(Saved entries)
· · ·

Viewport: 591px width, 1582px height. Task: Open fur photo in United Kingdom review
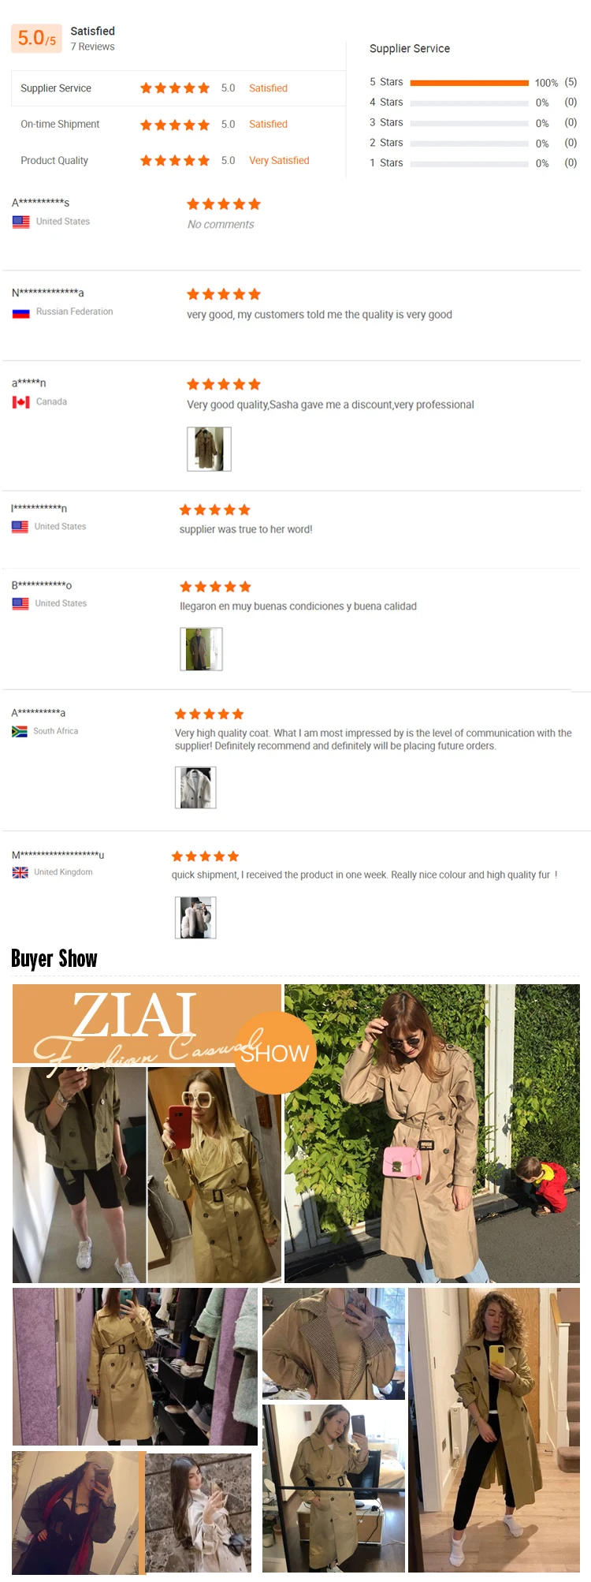[x=195, y=917]
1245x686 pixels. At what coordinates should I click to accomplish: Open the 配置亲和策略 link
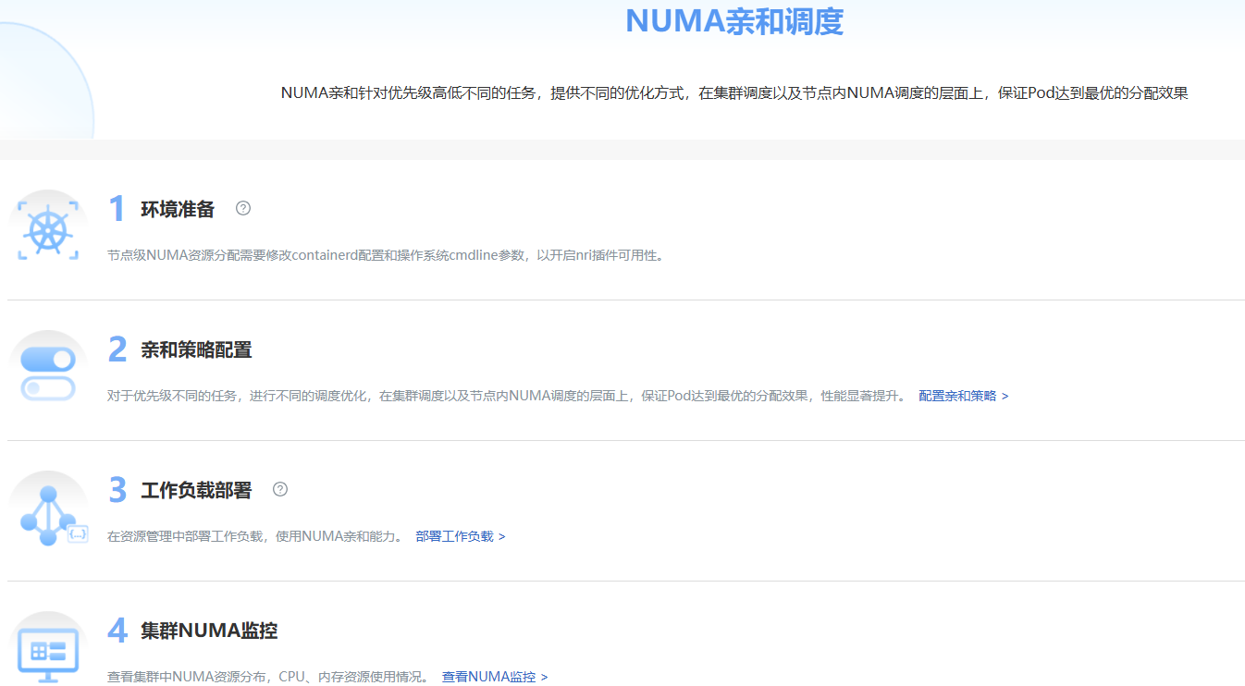pyautogui.click(x=963, y=396)
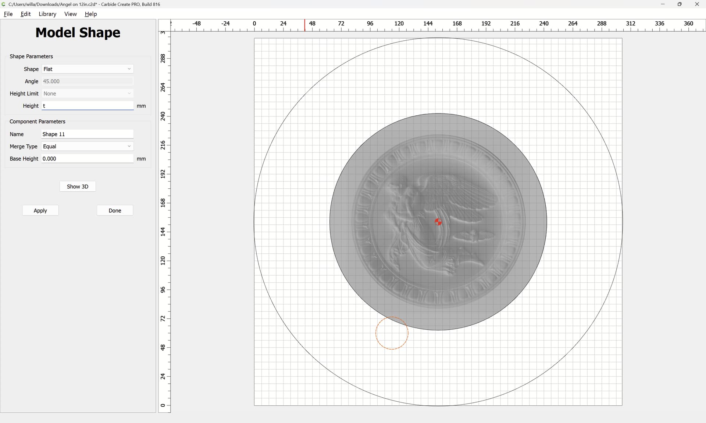Image resolution: width=706 pixels, height=423 pixels.
Task: Open the Edit menu
Action: point(26,14)
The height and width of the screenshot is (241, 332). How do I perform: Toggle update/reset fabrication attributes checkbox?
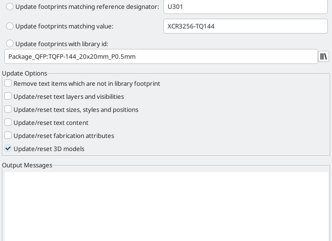pyautogui.click(x=8, y=136)
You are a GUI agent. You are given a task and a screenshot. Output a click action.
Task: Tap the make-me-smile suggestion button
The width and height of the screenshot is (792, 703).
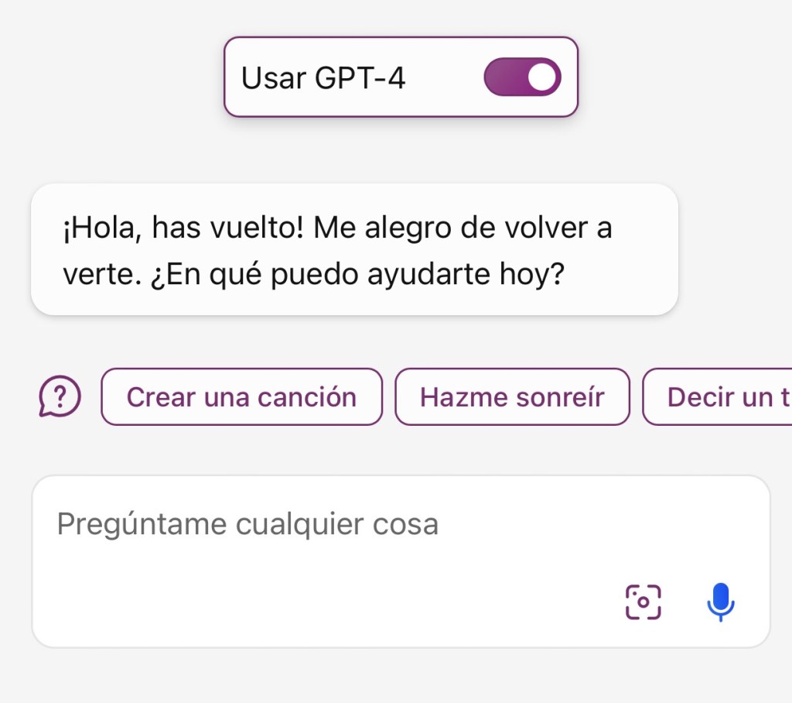pos(512,397)
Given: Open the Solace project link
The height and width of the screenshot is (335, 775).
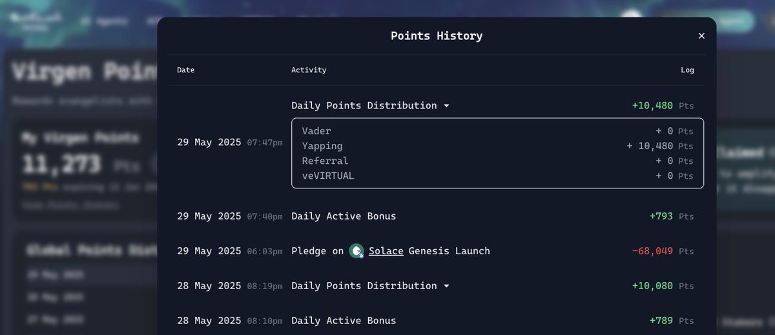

· · ·

> **WORK TASK**
Leave out every picture, and repeat word for word only the lines from the one holding "The width and" through the end of the entries above, both ends included.

> **SOLUTION**
The width and height of the screenshot is (792, 703).
pos(512,397)
Given: Open the Solace project link
The height and width of the screenshot is (335, 775).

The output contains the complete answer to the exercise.